(238e) Polymeric Drug Carriers Modulate Platelet Adhesion in Thromboinflammation
AIChE Annual Meeting
2021
2021 Annual Meeting
Food, Pharmaceutical & Bioengineering Division
Clinical Impacts of Micro- and Nano-Scale Technologies
Tuesday, November 9, 2021 - 9:12am to 9:30am
Previous work demonstrated that model particulate drug carriers can be utilized to decrease leukocyte adhesion to an inflamed endothelium in vitro and in vivo in a murine model of acute lung injury. However, polymeric particlesâ impact on platelet adhesion in blood flow under thromboinflammatory conditions has yet to be fully explored.

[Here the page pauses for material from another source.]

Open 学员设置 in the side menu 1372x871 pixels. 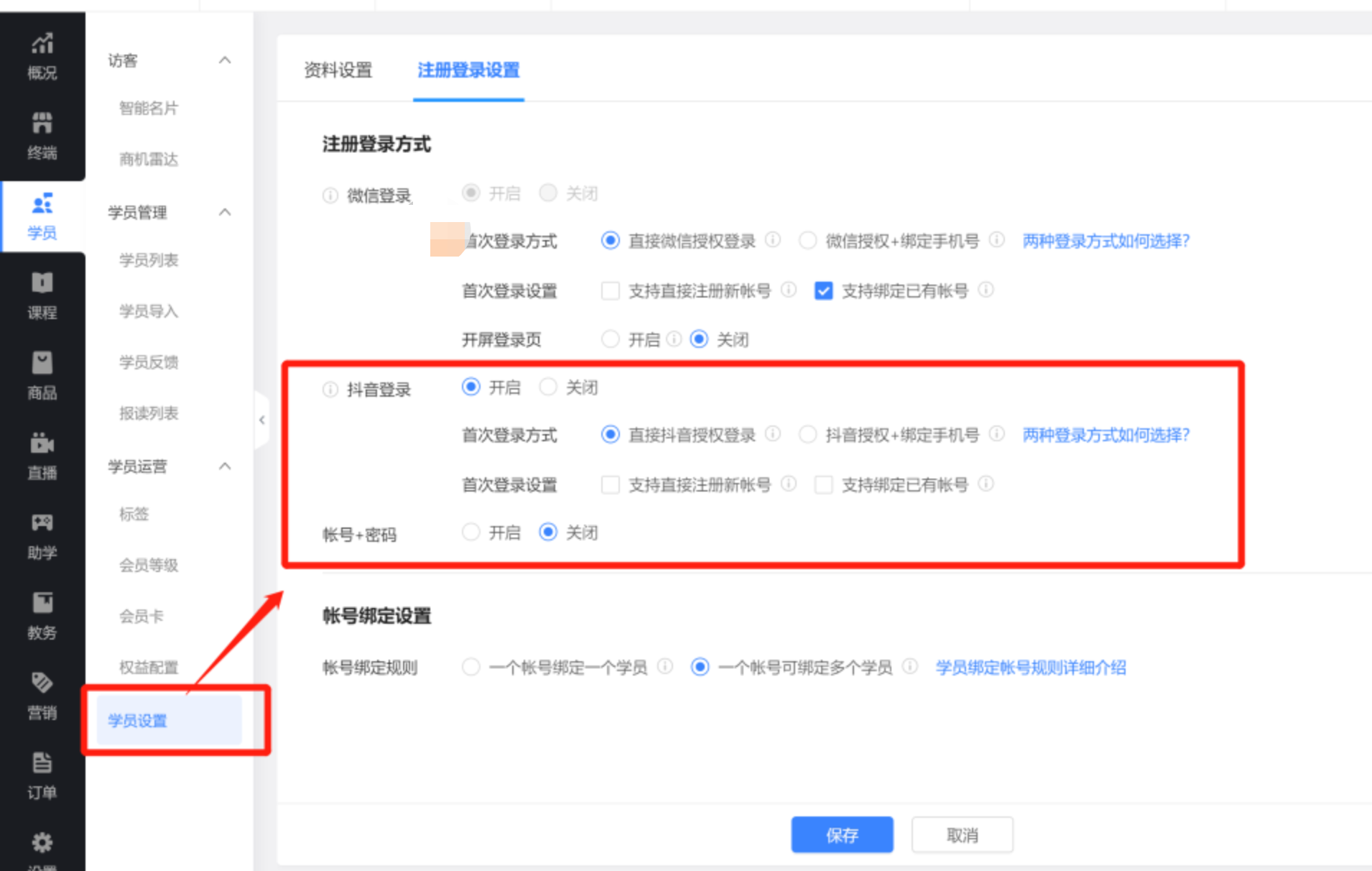click(138, 720)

Materials and methods: We developed an in vitro flow-based system to best represent the thromboinflammatory environment in vivo. Human whole blood is perfused via a syringe pump over an activated, damaged endothelial cell monolayer in a parallel-plate flow channel, representing vascular injury with underlying inflammation. Before blood flow, platelets are stained and activated to facilitate the development of leukocyte-platelet aggregates. Immediately before blood flow, model nano- or micro-sized particulate drug carriers are added to whole blood. After blood flow, the flow chamber is rinsed, and both platelet and leukocyte adhesion to the damaged endothelium quantified using fluorescent and transmitted light microscopy. Platelet and leukocyte adhesion is compared to controls containing no particles.
Results and conclusions: The inclusion of particulate drug carriers in blood flow can decrease the level of platelet adhesion in a model of thromboinflammation, and the magnitude of platelet adhesion decrease is dependent on several particle variables, including particle size, concentration, and inclusion of endothelium-specific targeting ligands. Further, we demonstrated that platelet adhesion reduction with drug carrier particles is due to interactions between particles and leukocytes. Overall, this study helped elucidate new information on the interactions between particles and platelets in blood flow. Further, this study can help develop a novel method of modulating platelet adhesion in blood flow under inflammatory conditions.